02 June 2008

GridppDpmMonitor


People often state that DPM is a bit of a black box. That it, they know it's working, but aren't really sure what it is doing or who is using it. To help address this problem, over the past week or so I've put together some some DPM monitoring to help visualise all of the information which is usually locked in the MySQL database. Hopefully, this will give sites an idea of what DPM is doing and make it easier to debug problems with data access.

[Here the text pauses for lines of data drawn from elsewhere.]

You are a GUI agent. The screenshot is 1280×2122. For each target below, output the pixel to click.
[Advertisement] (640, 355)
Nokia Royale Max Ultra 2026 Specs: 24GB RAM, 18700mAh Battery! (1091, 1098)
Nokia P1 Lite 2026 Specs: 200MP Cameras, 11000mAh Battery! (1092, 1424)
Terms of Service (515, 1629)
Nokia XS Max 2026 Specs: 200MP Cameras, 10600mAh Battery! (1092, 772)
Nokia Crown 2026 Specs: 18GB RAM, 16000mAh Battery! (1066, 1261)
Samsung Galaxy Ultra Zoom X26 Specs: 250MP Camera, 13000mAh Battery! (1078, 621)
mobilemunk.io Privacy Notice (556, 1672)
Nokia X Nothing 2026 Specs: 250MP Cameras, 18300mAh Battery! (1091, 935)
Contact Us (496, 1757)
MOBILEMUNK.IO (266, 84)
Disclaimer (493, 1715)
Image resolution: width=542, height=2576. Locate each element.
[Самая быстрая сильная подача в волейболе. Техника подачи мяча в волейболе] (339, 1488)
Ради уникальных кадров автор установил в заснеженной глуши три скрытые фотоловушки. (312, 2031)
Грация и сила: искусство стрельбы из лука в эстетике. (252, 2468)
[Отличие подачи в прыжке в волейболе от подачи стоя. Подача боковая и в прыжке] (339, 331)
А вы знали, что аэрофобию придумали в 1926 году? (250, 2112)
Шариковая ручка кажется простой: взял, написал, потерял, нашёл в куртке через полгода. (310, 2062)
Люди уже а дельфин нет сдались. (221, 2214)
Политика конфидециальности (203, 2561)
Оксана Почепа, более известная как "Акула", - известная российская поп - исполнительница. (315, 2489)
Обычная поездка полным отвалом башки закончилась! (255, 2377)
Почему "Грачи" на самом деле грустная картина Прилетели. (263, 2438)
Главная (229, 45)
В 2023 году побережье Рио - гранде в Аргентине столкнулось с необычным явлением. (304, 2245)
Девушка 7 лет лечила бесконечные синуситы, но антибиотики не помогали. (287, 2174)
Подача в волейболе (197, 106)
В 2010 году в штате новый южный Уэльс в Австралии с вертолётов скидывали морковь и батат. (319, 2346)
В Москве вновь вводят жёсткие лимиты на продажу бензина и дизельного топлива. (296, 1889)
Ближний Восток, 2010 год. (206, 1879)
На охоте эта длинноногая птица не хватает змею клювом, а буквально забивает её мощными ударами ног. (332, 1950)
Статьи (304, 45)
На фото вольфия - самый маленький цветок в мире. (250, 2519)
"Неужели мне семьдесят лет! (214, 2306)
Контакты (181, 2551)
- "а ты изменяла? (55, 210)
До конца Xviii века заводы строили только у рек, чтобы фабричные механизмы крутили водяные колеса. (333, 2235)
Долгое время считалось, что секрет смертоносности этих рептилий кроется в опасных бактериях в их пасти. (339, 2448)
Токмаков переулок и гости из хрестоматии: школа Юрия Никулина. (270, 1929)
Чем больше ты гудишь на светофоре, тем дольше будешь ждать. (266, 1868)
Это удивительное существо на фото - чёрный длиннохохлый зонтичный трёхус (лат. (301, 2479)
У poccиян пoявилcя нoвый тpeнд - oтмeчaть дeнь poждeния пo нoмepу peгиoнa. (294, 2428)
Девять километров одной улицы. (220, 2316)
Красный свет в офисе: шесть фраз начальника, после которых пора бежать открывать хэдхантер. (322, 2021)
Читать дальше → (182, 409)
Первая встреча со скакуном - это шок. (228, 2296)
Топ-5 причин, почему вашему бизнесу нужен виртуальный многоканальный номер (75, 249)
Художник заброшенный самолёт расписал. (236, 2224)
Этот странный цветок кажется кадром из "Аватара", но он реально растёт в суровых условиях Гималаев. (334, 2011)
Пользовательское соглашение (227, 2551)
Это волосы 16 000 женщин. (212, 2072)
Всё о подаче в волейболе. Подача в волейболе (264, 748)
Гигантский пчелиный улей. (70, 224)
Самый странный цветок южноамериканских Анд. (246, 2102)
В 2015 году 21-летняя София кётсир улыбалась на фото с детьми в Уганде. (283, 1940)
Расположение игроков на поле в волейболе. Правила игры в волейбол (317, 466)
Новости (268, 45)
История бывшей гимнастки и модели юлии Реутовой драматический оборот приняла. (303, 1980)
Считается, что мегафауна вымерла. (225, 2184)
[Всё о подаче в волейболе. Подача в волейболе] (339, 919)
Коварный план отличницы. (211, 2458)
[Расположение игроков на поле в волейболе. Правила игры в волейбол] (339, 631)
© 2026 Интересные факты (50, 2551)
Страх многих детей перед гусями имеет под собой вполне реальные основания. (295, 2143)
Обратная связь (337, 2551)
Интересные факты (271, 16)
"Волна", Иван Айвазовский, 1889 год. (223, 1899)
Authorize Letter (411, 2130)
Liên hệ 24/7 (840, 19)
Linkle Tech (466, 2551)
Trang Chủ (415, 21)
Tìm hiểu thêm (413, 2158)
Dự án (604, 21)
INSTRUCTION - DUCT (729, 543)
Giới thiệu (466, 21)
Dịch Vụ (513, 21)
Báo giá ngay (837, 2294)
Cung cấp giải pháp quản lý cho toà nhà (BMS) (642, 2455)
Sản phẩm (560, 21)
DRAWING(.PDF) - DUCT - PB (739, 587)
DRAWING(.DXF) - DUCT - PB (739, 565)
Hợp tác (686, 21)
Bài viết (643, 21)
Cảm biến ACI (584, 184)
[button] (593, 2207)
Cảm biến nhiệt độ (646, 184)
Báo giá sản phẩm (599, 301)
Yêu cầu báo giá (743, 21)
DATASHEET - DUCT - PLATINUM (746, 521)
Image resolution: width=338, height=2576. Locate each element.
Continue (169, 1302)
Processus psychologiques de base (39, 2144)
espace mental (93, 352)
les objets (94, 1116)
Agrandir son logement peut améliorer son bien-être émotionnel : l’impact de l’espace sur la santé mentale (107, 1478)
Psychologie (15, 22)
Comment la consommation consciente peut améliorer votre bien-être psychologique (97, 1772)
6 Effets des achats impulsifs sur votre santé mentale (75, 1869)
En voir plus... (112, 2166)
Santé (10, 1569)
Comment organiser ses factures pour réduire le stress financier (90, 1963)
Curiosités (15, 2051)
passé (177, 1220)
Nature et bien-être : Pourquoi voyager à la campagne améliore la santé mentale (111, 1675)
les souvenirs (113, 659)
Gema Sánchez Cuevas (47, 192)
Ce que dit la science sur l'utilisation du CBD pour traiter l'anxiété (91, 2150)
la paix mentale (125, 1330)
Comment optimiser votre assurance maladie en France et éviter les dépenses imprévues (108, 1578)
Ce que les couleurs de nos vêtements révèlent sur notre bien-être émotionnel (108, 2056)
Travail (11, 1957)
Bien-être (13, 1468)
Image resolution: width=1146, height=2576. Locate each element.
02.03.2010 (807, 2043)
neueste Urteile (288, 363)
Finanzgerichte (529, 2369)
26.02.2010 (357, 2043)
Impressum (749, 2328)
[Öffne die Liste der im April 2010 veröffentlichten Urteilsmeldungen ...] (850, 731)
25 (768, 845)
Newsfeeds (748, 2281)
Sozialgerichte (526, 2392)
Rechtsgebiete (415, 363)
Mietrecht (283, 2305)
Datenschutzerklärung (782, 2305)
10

The system works using GraphTool (I've mentioned this numerous times before) and is heavily influenced by Brian Bockleman's dCache monitoring tool. I have constructed a variety of queries which pull information directly from the DPM MySQL database about transfer requests. The monitoring is basically a set of python scripts and xml files. To ease installation and help resolve the dependencies, I've packaged (again, thanks Brian) the monitoring up into an rpm called GridppDpmMonitor and hosted it in the HEPiX sys-man yum repository. Instructions for configuration are here, along with some example plots.

I'm still working out exactly what plots we want to see and constructing the appropriate SQL queries. It's a beta (i.e. not perfect) release but I would appreciate any comments you have. The system is already running at Edinburgh, Durham and Cambridge (thanks Phil and Santanu!).

You should note that getting a transfer rate plot doesn't actually appear to be possible. If anyone can work out a way of doing it from the dpm_db tables then let me know. Also, having this monitoring linked into Nagios would be great, but that is something for the future.

As always, contributions are welcome!